Au bord de la terre glacée (2)Hiver 1885. Les terres de l’Alaska demeurent inexplorées. Le colonel Allen Forrester, héros de guerre décoré, remonte la Wolverine River pour en cartographier les abords. Il consigne son expédition dans un journal à l’intention de sa femme Sophie, dans l’espoir qu’elle puisse le lire s’il ne revenait pas. Sophie est restée à Vancouver après avoir découvert qu’elle était enceinte. Elle vivra seule sa grossesse, au sein d’une société peu apte à lui reconnaître la liberté à laquelle elle aspire. C’est l’art naissant de la photographie qui lui permettra de s’émanciper et de célébrer la beauté de la vie sauvage qui l’entoure. Au cours de cette année fatidique, Allen et Sophie seront, chacun à leur manière, confrontés à la nature grandiose et cruelle. Les épreuves qu’ils surmonteront changeront leurs vies et ce qu’ils sont à jamais.

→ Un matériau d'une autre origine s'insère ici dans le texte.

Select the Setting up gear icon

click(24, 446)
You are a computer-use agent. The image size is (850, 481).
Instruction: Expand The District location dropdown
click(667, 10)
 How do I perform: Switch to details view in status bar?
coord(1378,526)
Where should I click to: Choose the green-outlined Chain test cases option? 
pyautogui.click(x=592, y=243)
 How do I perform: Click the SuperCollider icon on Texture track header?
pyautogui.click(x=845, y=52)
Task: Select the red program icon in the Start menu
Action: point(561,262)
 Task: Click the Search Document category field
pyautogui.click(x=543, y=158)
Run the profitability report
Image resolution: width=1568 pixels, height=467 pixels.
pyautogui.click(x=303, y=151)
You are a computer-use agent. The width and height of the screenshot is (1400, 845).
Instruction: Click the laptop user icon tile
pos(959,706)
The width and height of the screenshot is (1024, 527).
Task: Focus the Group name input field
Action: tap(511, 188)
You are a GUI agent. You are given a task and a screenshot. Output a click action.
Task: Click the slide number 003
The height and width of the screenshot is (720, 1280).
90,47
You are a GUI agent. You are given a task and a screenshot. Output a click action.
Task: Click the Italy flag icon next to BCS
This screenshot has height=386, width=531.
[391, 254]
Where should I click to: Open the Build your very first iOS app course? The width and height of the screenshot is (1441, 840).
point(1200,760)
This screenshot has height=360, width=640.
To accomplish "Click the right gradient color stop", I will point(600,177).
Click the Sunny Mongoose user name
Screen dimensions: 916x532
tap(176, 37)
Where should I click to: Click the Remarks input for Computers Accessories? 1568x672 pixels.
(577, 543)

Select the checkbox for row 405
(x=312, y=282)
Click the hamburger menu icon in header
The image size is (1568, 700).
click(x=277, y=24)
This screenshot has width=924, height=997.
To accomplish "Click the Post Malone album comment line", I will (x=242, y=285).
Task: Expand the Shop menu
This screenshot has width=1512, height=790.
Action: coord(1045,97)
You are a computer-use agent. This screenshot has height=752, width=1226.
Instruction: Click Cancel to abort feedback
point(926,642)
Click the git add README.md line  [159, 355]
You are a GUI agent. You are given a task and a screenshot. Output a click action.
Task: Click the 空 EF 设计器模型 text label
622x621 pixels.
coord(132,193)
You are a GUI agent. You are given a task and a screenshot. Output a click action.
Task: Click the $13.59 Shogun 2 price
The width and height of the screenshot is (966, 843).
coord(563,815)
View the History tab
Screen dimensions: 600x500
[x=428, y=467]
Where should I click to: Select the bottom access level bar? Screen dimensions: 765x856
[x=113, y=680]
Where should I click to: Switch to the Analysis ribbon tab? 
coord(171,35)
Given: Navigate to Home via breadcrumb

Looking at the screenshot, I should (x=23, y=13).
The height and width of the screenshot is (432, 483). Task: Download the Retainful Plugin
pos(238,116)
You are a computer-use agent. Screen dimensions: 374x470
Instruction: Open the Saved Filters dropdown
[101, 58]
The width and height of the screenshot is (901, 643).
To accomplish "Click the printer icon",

Quel plaisir j’ai eu à lire ce roman! Je ne m’attendais pas du tout à une construction de ce genre et j’ai été agréablement surprise. C’est un bon pavé qui se lit extrêmement bien. Il y a beaucoup de choses qui m’ont interpellée dans le livre.

Tout d’abord la construction du roman est vraiment passionnante. En avançant dans le livre on comprend rapidement la façon dont l’histoire est présentée. Il y a d’abord Walt qui écrit une lettre à un musée d’Alpine en Alaska, envoyant des documents et articles historiques. S’ensuit une correspondance entre lui et le conservateur du musée, Josh. Leur sujet de conversation et les documents qu’ils s’échangent ont tous le même point commun: raconter l’histoire du colonel Allen Forrester et son groupe, partis explorer et cartographier la région entourant la rivière Wolverine; ainsi que la vie de la femme de Forrester, Sophie, la grand-tante de Walt, restée dans les baraquements de l’armée.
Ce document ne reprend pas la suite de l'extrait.